Thursday, September 4, 2014

Film Pairings — White Heat, Rififi, A Night Of American Black And French Noir



Virginia Mayo and James Cagney in White Heat
I may have to give up my mystery writer’s license for my admission: I’ve never liked watching James Cagney and avoid most of his films. But I see now, it’s been my loss. In White Heat, he plays a macho, mama’s boy, a complex character that Cagney pulls off with aplomb. White Heat is on everyone’s list of great gangster films.  It’s also a heist movie with a reliable supporting cast — Virginia Mayo, Edmond O’Brien, Steve Cochran, and a very convincing  Margaret Wycherly as “Ma.”  We’ve got guns and trains, prison violence, car chases and explosions, and still we don’t lose that sense of noir gloom. Virginia Kellogg picked up an Academy Award for Best Writing, and the 1949 film won the Best Picture Edgar from the Mystery Writers of America.

Jean Servais threatening in Rififi
No doubt an inspirational resource for many American crime films to follow, the word for White Heat is “American.”  In 1955, The French produced Rififi a gangster/heist film that epitomized noir.  In all fairness, the story was realized by American director Jules Dassain who had been banned from Hollywood, blacklisted during the notorious McCarthy era of “commie” hunters. Based on the Auguste Le Breton’s Du Rififi Chez Hommes novel, a recently released, over-the-hill gangster brings together a specialized crew to rob a high-end jewelry store.  The meticulously planned (and filmed) robbery is worth the price of admission alone; but the film is not over.   I suspect that anyone wanting to understand film noir would do well to study this masterpiece, not only for its story, but for the superior cinematography which captures the working streets of Paris in the mid-fifties.

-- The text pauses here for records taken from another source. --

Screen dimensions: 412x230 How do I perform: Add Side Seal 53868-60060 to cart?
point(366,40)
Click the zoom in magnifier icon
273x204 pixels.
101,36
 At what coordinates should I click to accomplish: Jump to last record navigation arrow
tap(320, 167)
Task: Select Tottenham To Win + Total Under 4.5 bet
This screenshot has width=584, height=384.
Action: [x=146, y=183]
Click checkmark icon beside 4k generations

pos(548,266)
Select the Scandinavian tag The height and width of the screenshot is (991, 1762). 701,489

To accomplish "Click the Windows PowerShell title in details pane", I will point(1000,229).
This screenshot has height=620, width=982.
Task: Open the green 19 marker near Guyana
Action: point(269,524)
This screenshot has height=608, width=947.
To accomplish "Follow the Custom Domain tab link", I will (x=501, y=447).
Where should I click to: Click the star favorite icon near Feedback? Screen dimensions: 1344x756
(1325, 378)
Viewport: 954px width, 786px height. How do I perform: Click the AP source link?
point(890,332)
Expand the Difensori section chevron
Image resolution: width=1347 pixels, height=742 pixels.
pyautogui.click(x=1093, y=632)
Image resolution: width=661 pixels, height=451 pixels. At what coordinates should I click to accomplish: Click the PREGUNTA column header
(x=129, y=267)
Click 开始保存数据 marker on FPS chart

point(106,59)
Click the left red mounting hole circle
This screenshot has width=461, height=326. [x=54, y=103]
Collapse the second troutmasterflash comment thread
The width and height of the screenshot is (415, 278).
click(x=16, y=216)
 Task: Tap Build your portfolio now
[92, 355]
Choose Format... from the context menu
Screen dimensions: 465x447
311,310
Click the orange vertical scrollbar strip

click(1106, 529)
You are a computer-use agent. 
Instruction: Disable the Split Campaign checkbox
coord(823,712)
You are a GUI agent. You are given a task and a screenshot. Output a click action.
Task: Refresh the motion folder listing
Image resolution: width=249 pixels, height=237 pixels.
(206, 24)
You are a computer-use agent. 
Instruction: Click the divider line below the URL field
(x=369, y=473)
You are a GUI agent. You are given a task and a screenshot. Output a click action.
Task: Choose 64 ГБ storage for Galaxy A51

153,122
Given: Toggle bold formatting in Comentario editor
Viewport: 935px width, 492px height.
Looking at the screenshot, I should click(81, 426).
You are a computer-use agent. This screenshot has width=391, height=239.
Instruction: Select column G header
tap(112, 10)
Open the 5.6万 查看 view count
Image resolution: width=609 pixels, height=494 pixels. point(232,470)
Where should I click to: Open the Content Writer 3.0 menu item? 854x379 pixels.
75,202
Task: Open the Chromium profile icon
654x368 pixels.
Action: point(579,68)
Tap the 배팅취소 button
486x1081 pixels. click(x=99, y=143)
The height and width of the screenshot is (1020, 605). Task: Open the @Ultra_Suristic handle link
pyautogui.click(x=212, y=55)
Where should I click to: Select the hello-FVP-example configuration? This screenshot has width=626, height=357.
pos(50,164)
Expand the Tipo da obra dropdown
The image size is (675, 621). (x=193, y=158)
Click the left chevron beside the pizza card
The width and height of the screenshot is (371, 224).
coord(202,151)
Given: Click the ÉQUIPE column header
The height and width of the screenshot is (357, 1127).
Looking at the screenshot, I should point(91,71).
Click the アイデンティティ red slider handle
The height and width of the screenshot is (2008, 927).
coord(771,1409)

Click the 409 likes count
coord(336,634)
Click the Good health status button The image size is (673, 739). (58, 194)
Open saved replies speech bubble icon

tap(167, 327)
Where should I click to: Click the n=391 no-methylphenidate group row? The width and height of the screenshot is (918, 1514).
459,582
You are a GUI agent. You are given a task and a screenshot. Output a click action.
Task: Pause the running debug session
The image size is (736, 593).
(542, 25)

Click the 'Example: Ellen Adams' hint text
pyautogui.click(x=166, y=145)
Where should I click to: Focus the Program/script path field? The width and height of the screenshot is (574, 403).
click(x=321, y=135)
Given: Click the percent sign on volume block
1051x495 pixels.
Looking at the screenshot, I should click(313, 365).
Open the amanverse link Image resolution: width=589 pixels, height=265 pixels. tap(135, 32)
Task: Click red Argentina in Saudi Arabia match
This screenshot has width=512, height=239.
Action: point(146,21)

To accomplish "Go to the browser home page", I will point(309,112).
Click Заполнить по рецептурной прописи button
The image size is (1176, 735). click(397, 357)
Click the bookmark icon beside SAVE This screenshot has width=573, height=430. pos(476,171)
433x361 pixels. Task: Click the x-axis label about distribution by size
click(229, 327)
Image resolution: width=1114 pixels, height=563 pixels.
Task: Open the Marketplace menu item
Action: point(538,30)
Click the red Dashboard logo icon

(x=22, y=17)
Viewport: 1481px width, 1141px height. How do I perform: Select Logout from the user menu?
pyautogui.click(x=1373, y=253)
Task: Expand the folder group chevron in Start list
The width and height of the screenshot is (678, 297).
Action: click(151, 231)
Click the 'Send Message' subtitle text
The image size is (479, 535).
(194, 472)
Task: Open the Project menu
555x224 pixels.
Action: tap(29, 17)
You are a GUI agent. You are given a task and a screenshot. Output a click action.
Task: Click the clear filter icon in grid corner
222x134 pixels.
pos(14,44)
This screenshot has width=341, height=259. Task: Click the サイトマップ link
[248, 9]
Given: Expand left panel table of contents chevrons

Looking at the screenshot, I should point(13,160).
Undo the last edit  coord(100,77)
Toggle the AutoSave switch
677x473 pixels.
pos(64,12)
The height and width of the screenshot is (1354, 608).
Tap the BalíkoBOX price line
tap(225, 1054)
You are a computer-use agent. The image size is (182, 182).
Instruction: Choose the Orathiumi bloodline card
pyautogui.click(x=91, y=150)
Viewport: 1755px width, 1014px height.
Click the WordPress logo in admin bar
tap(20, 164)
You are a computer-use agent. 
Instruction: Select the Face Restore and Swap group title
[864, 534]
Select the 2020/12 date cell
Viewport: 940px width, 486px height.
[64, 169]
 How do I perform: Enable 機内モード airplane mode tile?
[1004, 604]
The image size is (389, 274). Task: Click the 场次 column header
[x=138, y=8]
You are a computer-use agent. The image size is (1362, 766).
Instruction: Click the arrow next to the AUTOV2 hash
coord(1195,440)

If the diminutive Cagney casts a big shadows on the screen as the manic American tough guy, French actor Jean Servais, does it in reverse.  His depression (ennui) is tangible without being melodramatic.   In White Heat, Cagney is so intense we cannot take our eyes off him.  In Rififi, Servais, the central character, almost doesn’t exist. It’s his immense and cool quiet that astounds. However, the last minutes of the film more than confirm the greatness of all that precede it and create a genuine work of art.

If you take in this double feature some night, consume with glasses of champagne or Pernod (if you’re the moody type) because the French are slightly victorious in the match of these two great films.